The tour was designed to give Bowles a chance to talk with people in four counties about how the Extension Service and North Carolina State University can better serve the region's educational needs.
"Solutions don't come from the home office. Solutions don't come from headquarters. They come from the people here," Bowles said. "Tell me what we need to do to get more people educated. You've been in the field. You know what people need and what can help."
Bowles said education becomes more important every day. Americans cannot afford to sit back and assume the economy will advance if the nation's workers cannot keep pace with technology and the global marketplace.
"The velocity of change: If it doesn't' scare you it should," Bowles said. "I visited Beijing, and I saw 40 first-graders, all sitting in front of computers studying math -- in English."
More students in China take the Scholastic Aptitude Test than they do in America, he added.
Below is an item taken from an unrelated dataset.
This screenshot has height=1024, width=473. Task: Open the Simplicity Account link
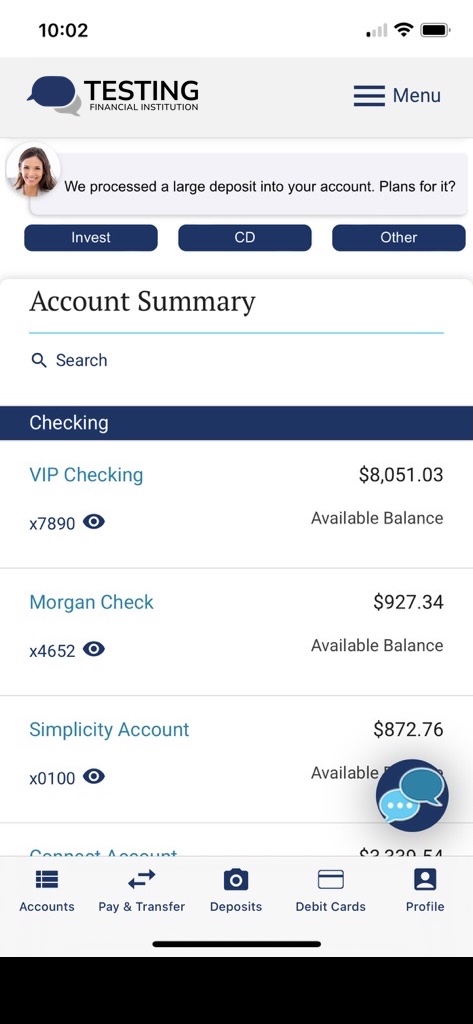tap(109, 729)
And Chinese students outperform their U.S. counterparts in several areas, especially mathematics. If the U.S. is to maintain its position as a world economic leader, it must find new ways to improve education, Bowles said.
Low-skill, moderate-income jobs are gone, he said. "And they are not coming back."
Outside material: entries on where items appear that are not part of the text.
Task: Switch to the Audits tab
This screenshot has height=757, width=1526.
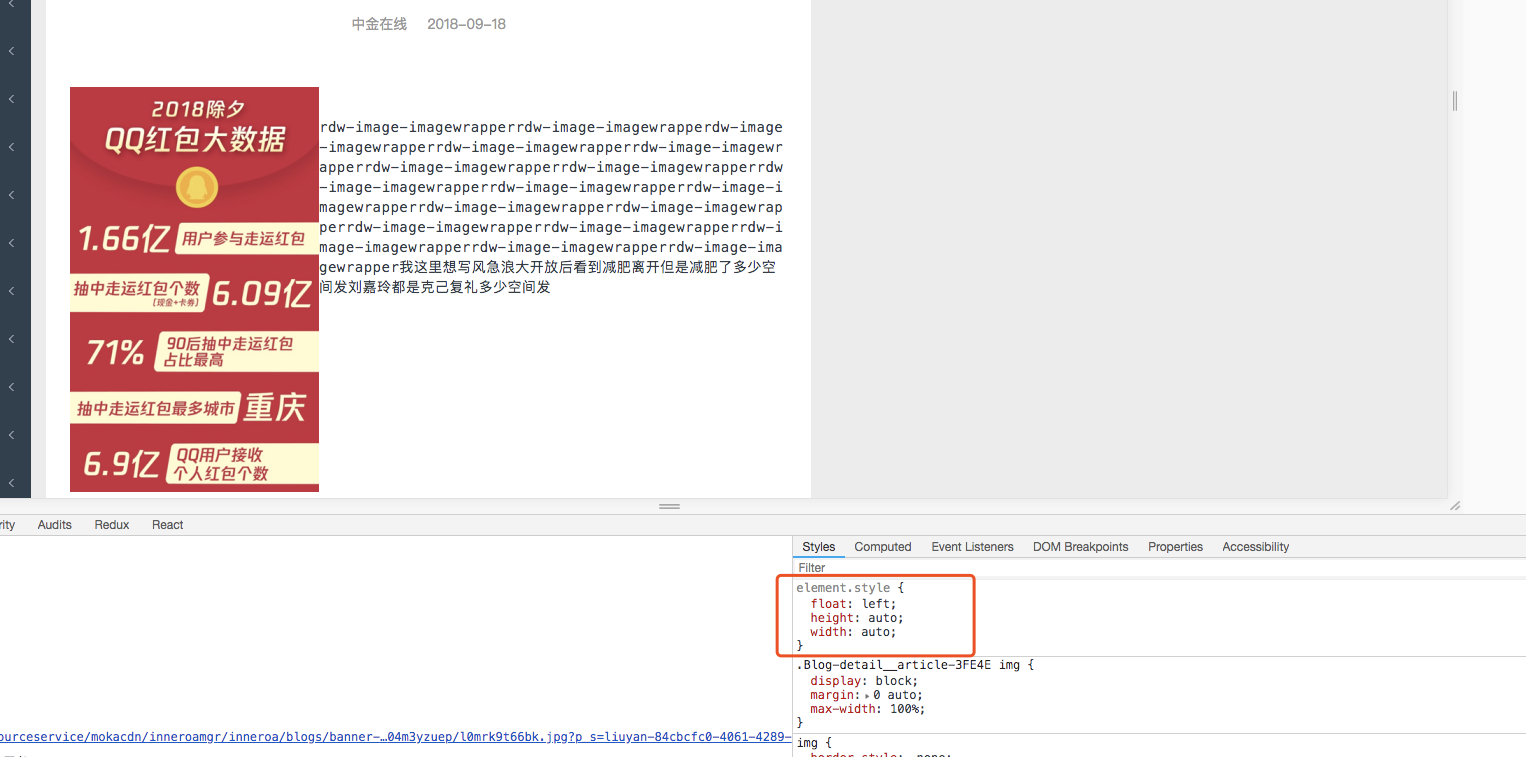Action: [x=54, y=524]
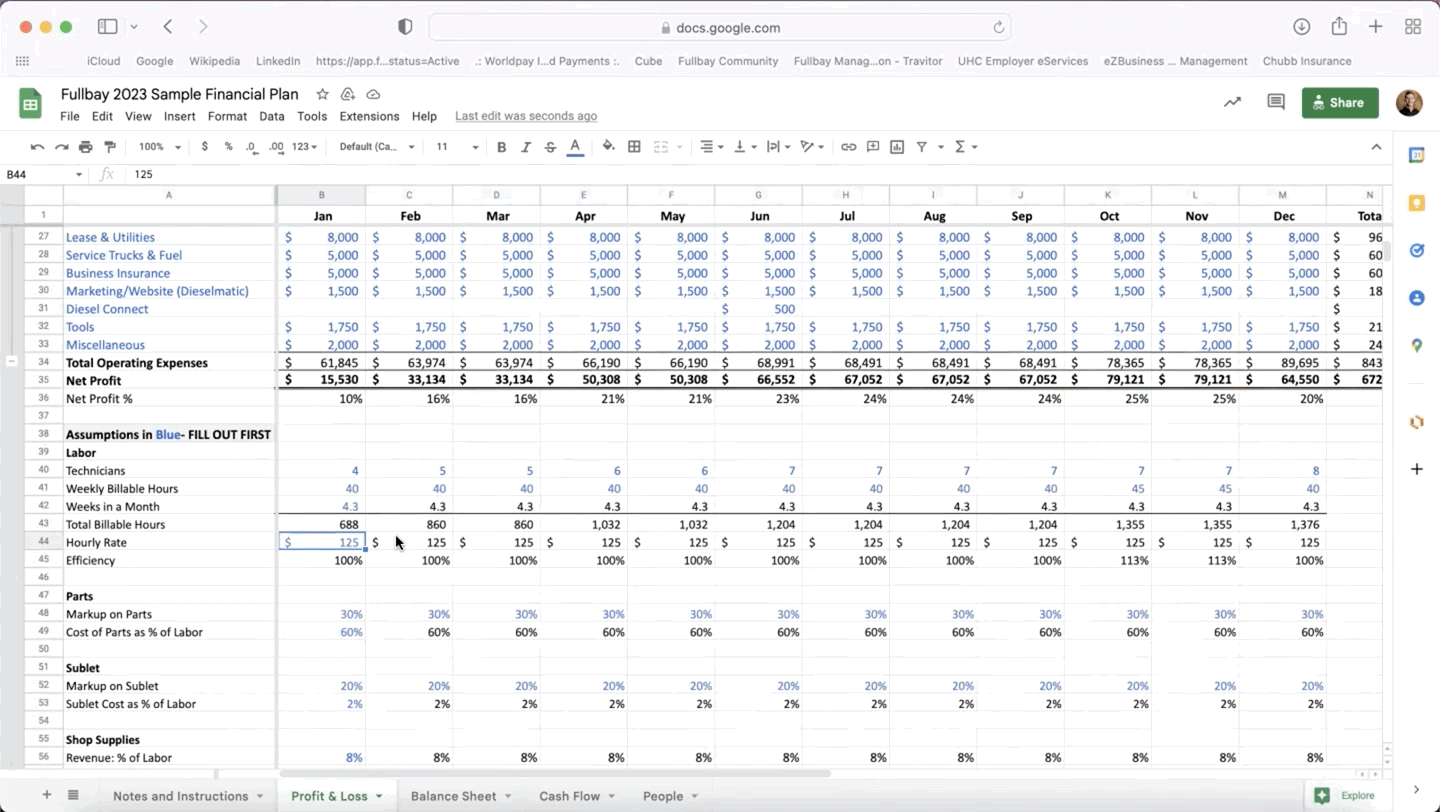Star the Fullbay 2023 Sample Financial Plan
Screen dimensions: 1440x812
pyautogui.click(x=322, y=94)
A huge problem is the lack of qualified teachers, Bowles said. North Carolina is in need of 9,000 teachers right now, he said.
"We have to get more people better-educated," he said. "Our first obligation is to K through 12. We need to turn out more teachers."
High school graduates need to be better-prepared to continue their education and find work, he said.
"We need more mentoring programs, and when they graduate, it needs to mean something."
The university system needs to focus on access and affordability, Bowles said, adding that he is committed to lowering tuition costs so that graduates don't enter the workforce saddled with large debts.
Bowles noted the changes in the Extension Service and the wide range of services the organization provides. He said that during his tour he found extension agents doing everything from helping farmers fill out tobacco forms to teaching a new mother how to breast-feed her newborn baby.
Accompanying Bowles on his trip were N.C. State University Chancellor James Oblinger and the deans from four schools at the university, Engineering, Physical and Mathematical Sciences, Veterinary Medicine and Agriculture and Life Sciences.
The group had made previous stops at Cherry Point Marine Corps Air Station, the Center for Marine Science and Technology at Morehead City and the Cunningham Agriculture Research Station in Kinston.
Bowles commended Duplin leaders on the new Duplin Commons facility, which houses the extension offices.
"It's about time rural North Carolina got something nice," he said.